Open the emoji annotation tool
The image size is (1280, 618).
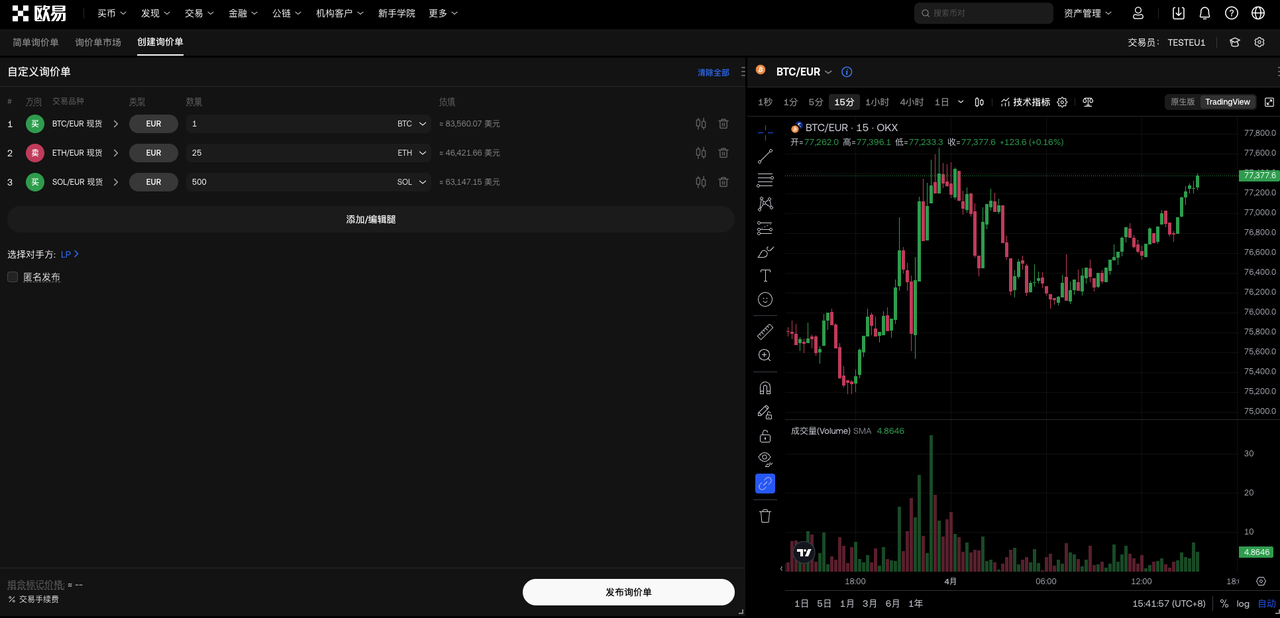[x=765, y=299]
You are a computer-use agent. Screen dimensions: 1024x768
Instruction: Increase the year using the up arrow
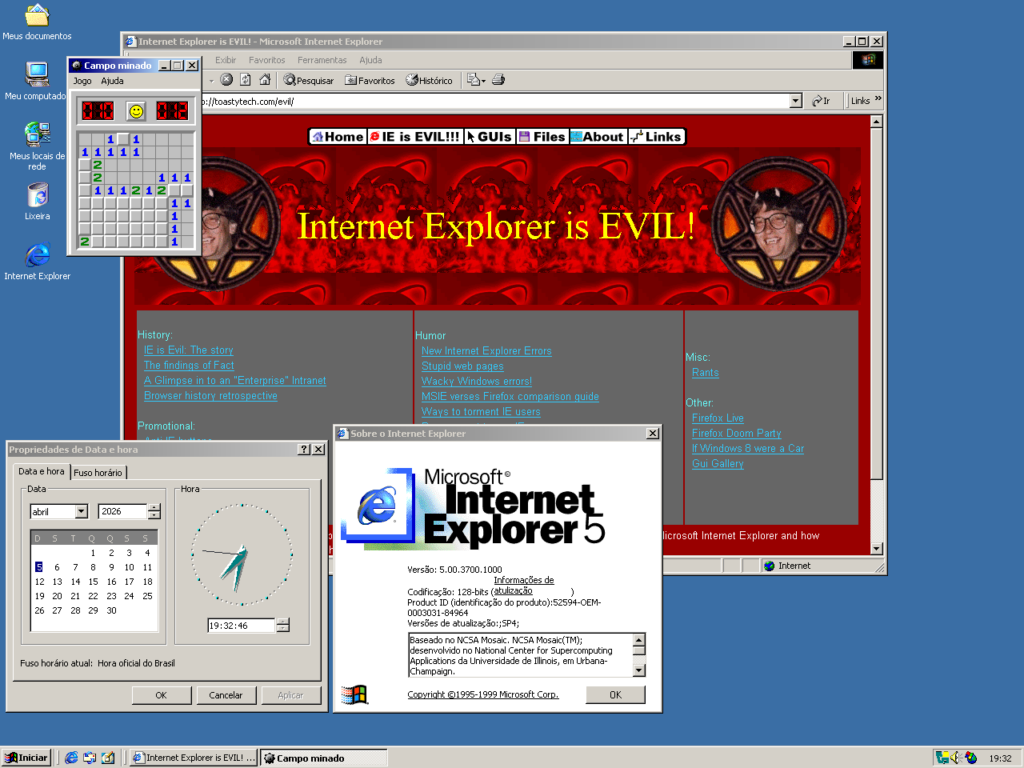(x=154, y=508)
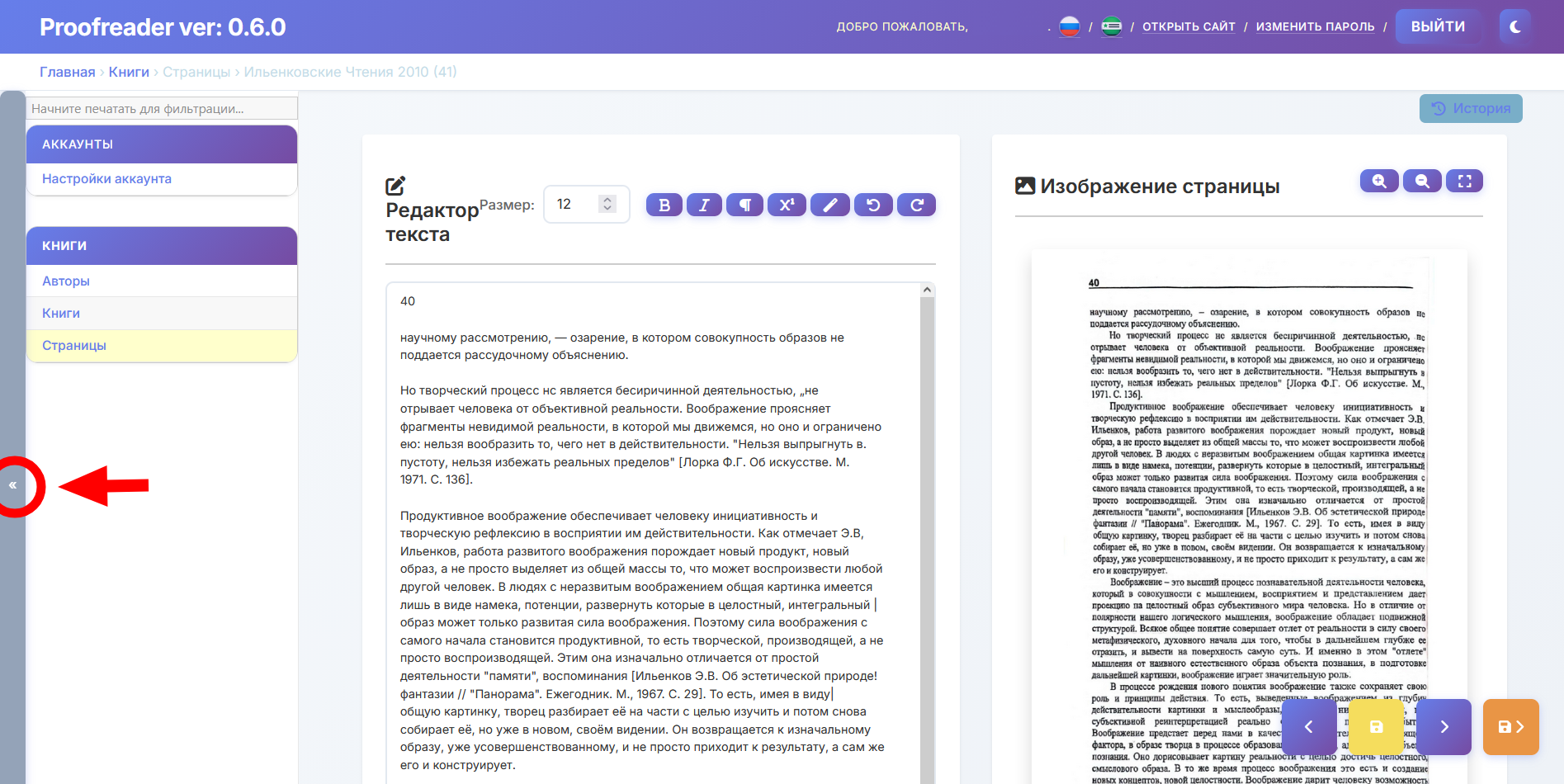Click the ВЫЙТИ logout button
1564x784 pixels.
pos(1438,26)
§
▶ [TASK ITEM]
Lines from the one with "Instruction: Increase the" through the final line of the records are the whole answer; print them exactly, minus any pictures.

▶ [OUTPUT FOR THIS TASK]
Instruction: Increase the year using the up arrow
(x=154, y=508)
Click the ВЫЙТИ logout button
1564x784 pixels.
pos(1438,26)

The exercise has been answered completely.